Bambaataa also formed the Universal Zulu Nation, a hip-hop awareness group that organized cultural events for youth. The group was an alternative to gang activity for many young people. Over time, the Zulu Nation has spread internationally as a hip-hop awareness movement guided by certain spiritual principles.
The Sugar Hill Gang recorded the first popular commercial rap recording, “Rapper’s Delight,” in 1979. This song was many Americans’ first brush with hip-hop.
In the 1980s the hip-hop scene expanded and entered the mainstream in the U.S. Kurtis Blow, Grandmaster Flash, Public Enemy, and NWA released albums. The first West Coast rap albums came out. The films "Wild Style" and "Style Wars" were released. Def Jam Recordings was established. Two big steps in making hip-hop mainstream were Run-DMC’s release of its version of Aerosmith’s “Walk This Way” and the group’s nomination for a Grammy. MTV and the radio started to have rap-specific programming with "Yo! MTV Raps!" and "Mr. Magic’s Rap Attack" on the New York FM radio station WHBI.
Two noteworthy women in the hip-hop world in the 1980s were Wendy Clark and Queen Latifah.
At the end of 1980s hip-hop started getting some negative press. Politicians and media personalities painted a picture of commercial hip-hop as music that taught immoral values.
In the 1990s gangsta rap, a type of rap that describes life in inner-city neighborhoods, became commercially popular in the U.S. Even though many people criticized it, this music spoke to youth who could identify with its themes of anger, rebellion against authority, and apathy. Companies who could profit from young consumers caught onto this trend and linked up their products with popular rap music.
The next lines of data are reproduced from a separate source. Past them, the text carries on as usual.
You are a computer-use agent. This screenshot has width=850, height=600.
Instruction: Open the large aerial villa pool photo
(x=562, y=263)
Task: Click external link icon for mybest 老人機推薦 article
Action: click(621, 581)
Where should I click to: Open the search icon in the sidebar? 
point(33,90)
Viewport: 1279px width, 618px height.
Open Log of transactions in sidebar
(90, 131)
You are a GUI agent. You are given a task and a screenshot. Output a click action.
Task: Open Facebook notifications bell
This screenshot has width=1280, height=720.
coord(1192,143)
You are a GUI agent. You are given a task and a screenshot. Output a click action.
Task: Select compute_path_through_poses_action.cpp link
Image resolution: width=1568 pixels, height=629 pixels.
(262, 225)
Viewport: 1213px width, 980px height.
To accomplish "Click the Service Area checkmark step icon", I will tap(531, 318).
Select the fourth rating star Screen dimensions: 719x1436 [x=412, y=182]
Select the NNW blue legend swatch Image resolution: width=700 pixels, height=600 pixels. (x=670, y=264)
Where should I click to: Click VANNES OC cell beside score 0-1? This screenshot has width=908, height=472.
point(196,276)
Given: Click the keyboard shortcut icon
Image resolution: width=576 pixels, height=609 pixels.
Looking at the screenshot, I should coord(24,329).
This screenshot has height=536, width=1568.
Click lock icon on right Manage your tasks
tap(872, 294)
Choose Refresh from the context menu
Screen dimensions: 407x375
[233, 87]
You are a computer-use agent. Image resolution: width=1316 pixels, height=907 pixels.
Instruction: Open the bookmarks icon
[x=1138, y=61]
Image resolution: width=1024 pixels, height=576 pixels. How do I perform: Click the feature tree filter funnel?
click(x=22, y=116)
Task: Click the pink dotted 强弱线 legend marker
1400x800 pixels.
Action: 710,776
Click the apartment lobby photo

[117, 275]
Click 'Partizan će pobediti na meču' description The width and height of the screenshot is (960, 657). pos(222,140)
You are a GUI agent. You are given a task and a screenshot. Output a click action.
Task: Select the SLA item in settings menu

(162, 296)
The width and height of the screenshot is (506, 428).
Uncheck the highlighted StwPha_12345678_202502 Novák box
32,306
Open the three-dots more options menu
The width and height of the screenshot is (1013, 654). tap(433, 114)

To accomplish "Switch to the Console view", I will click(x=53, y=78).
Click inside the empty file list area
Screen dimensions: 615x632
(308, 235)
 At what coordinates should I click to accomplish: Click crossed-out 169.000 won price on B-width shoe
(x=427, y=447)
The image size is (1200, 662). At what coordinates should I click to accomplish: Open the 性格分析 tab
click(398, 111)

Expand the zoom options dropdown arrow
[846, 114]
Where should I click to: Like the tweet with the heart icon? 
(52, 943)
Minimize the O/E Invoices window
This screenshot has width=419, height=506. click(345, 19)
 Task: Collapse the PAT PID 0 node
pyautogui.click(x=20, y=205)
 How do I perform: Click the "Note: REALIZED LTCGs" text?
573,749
Some hip-hop fans see the commercialization of hip-hop music as selling out and compromising hip-hop’s original message.
Breakdancing, rapping, scratching, and graffiti art all became part of youth culture’s vocabulary. Looking at the roots of hip-hop, we see a powerful example of human creativity. A group of deprived kids managed to create an entire culture and art-form with the limited resources they had.